Build a strong foundation of Production & Development in SE Asia
Transition to an Asian HQ, London office to be significantly downsized
Evaluate attractive consolidation opportunities
Unlock the potential value in LNG assets
Following his appointment as interim CEO in May 2018, and the recently closed Santos production acquisition, Alan Booth and the Board have reviewed and agreed the key next steps to enable Ophir to deliver the inherent value in its asset base and maximise value for shareholders.

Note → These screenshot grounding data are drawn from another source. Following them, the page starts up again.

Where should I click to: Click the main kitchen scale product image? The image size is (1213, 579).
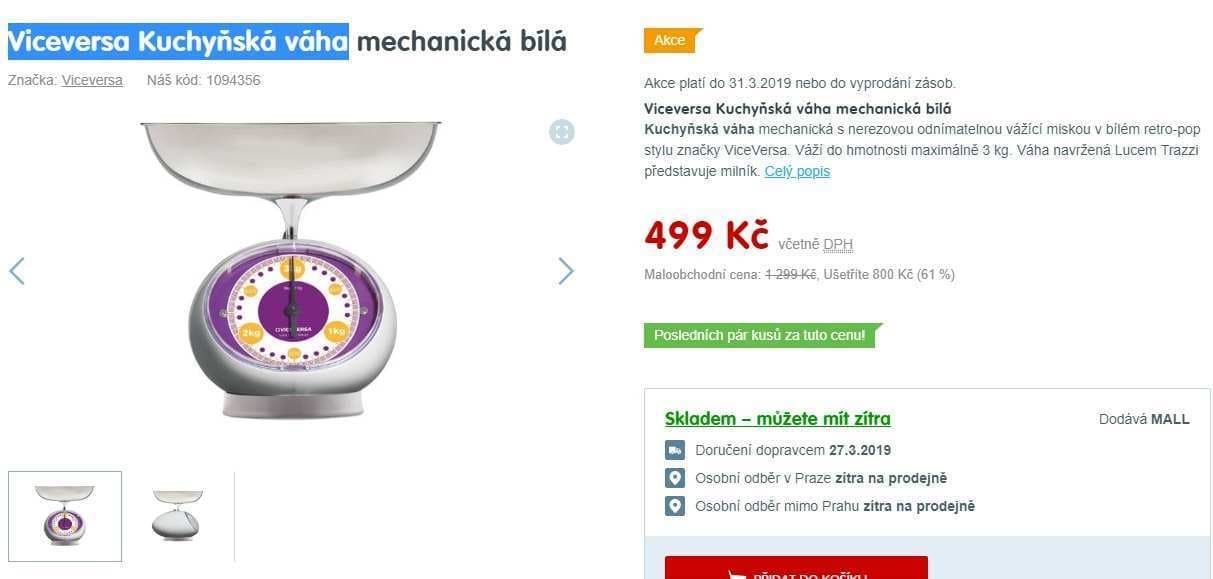291,270
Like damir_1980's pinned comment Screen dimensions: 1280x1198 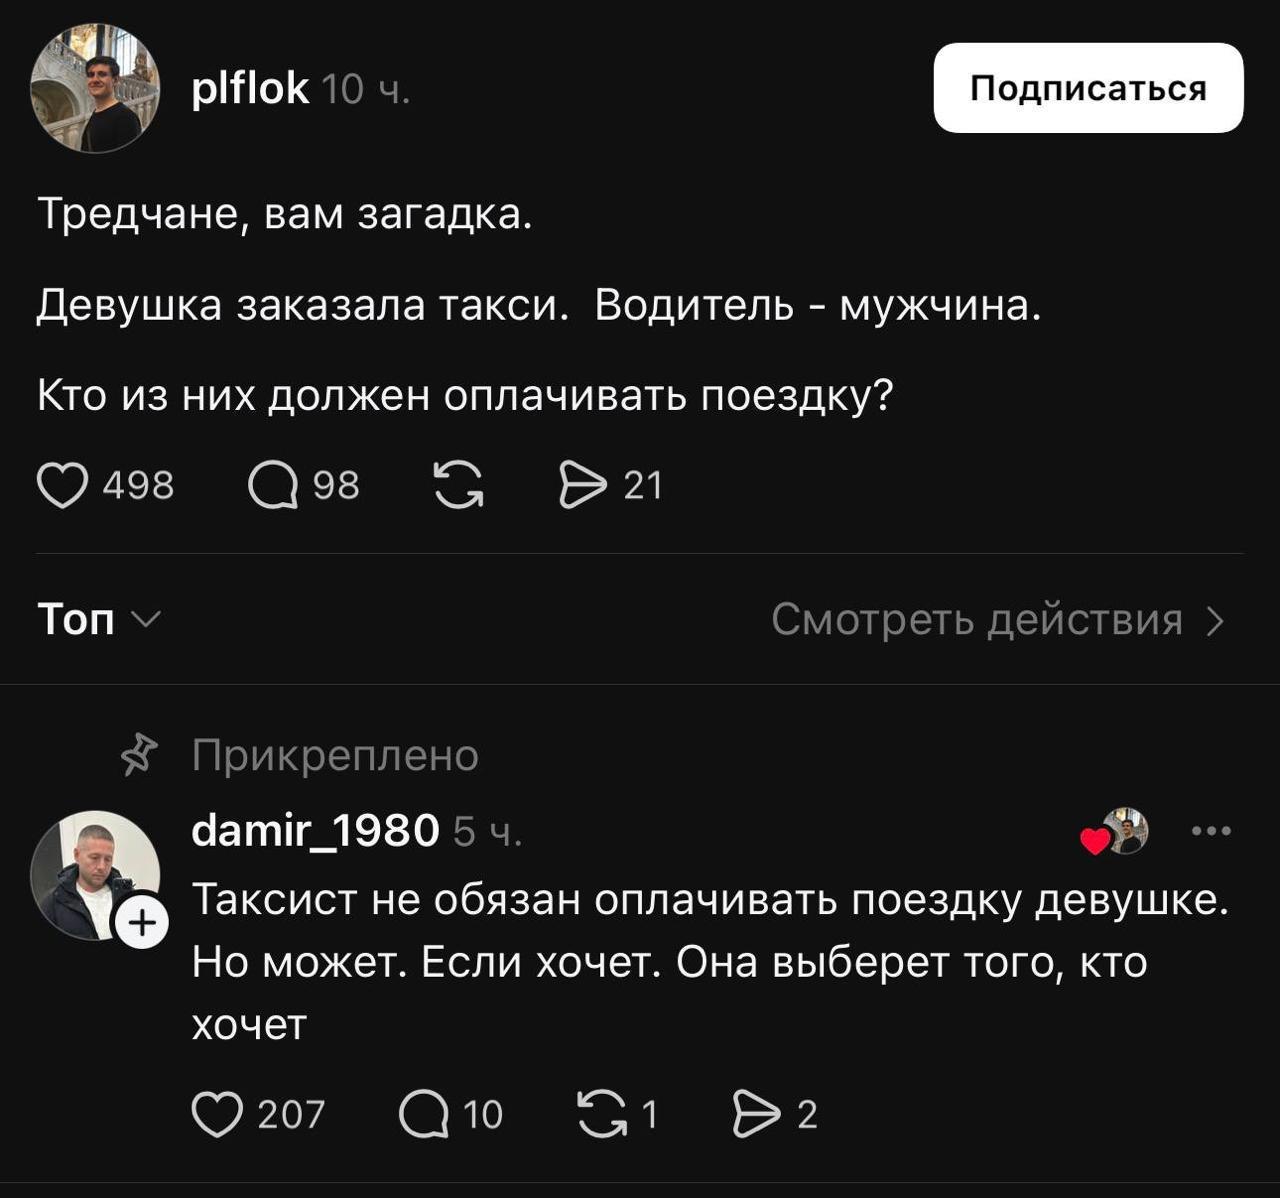click(x=217, y=1115)
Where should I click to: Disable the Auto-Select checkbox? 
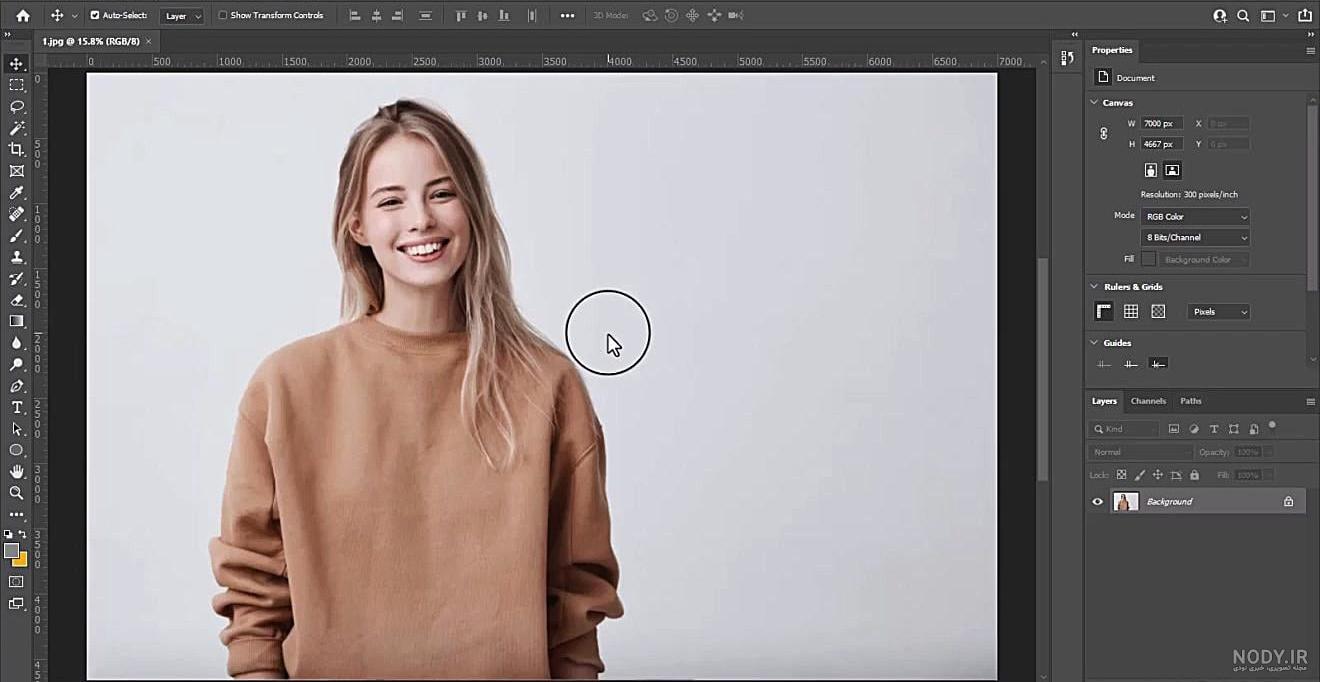click(95, 15)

Ophir, as announced today in half year results for the six months ended 30 June 2018, has an operating asset base capable of delivering free cash flow of $300 million over the next three years, a strong operating capability and potentially valuable gas assets in Equatorial Guinea and Tanzania . In order to accelerate progress toward sustainability and shareholder returns, the Board is taking the following steps:
- Continue to build a strong, cash generative production and development base to serve as the platform for further growth and shareholder returns. The recent asset acquisition from Santos was the first step in this direction, significantly increasing the Company's free cash generation. Delivering material free cash flow to drive net asset growth and returns to shareholders is the priority.

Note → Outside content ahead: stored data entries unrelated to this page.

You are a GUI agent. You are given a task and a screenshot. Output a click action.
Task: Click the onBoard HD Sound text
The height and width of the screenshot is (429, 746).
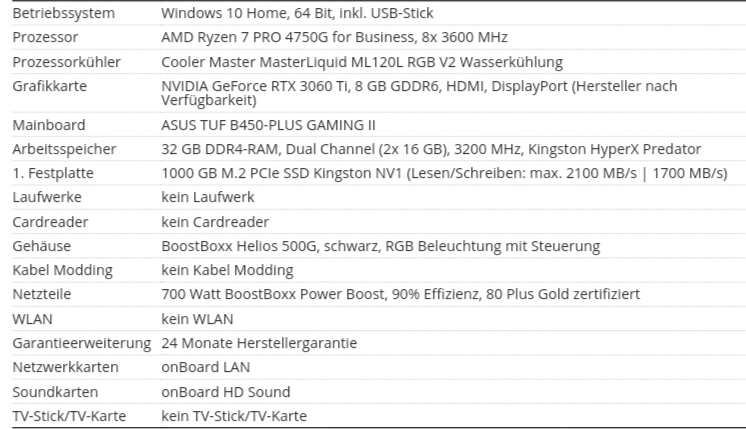click(x=226, y=392)
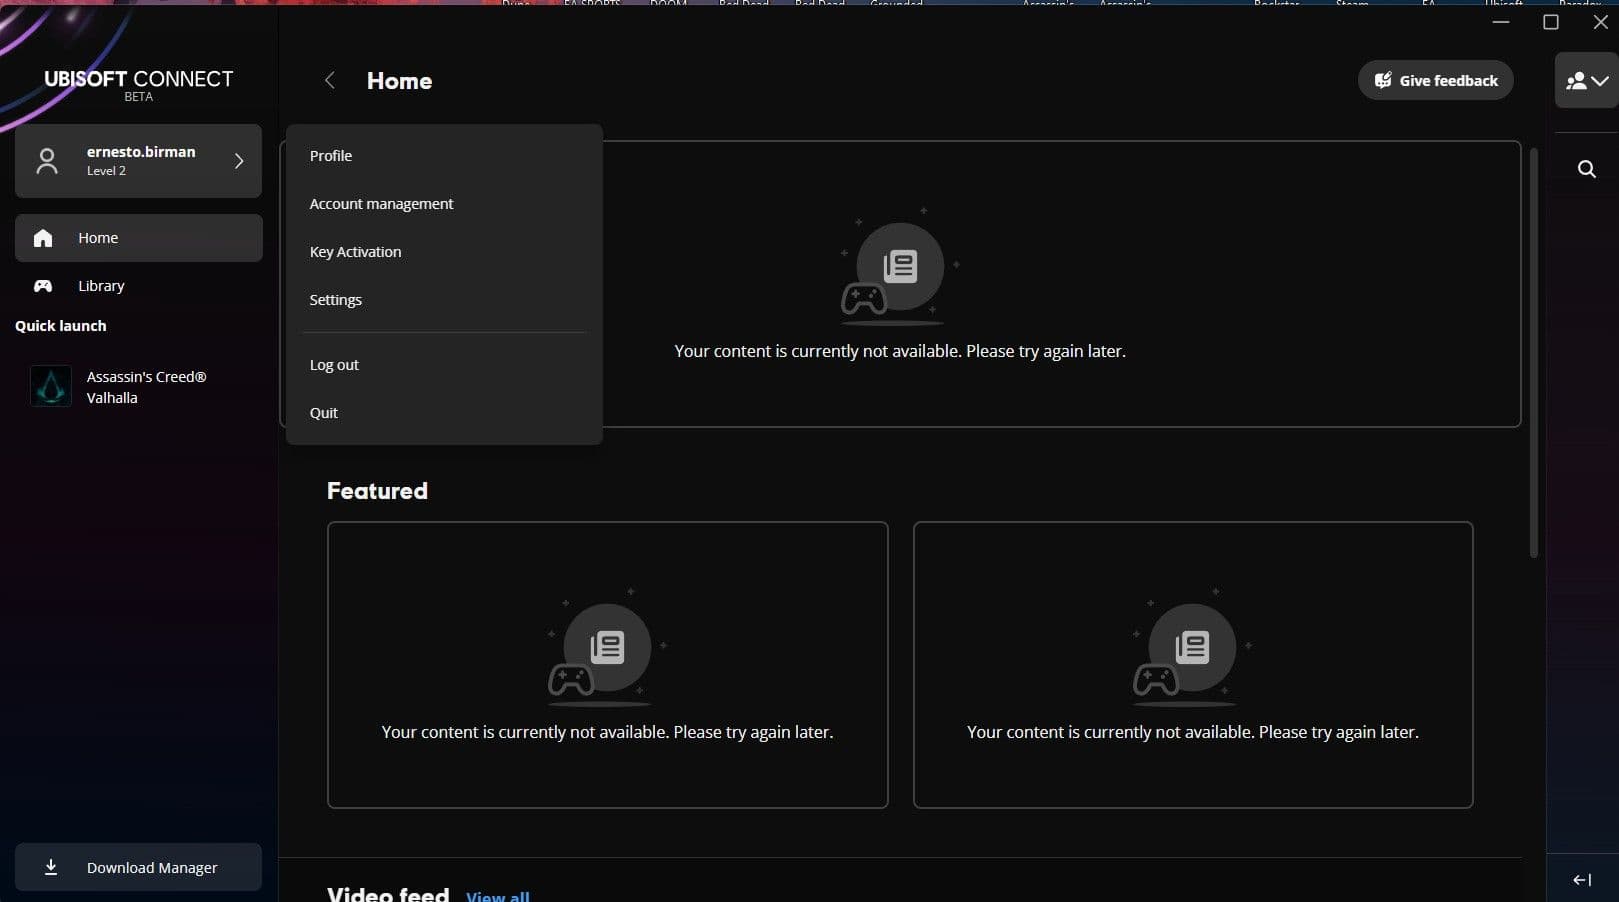Select Log out in the menu
1619x902 pixels.
coord(334,365)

- Minimise Ophir's exposure to frontier exploration. Focus on nearer field exploration opportunities that can drive production growth and/or extend field life.

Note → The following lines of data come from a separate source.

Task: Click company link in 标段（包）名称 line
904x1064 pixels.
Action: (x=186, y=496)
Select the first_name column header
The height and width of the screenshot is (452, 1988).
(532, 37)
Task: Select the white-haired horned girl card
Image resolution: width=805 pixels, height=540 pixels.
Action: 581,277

- Selectively evaluate opportunities for consolidation that could rapidly and effectively deliver our objectives of materiality, sustainability and shareholder returns.
- Consider options to unlock the potential value in our LNG assets - value that is not today reflected in our share price despite a rapidly improving LNG landscape. We intend to ensure that our shareholders share appropriately in any value subsequently realised.
- Take further action to right size the cost structure of the business. We propose to downsize our London office, following workforce consultation, and within 12 months establish a fit for purpose Asian based HQ to serve as the hub for our ongoing business, generating material cost savings.
The search for a new CEO is underway. All potential candidates have strong operational, leadership and commercial skillsets. The Board will expect the successful candidate to execute the above strategic priorities. With Asia becoming the hub of our operations, it is likely that the new CEO will be based in the region.
The Board believes that these actions will create a focused, efficient business generating a significant amount of free cash flow and will provide a strong platform from which the new CEO will be able to grow the business, as well as consider other capital allocation options.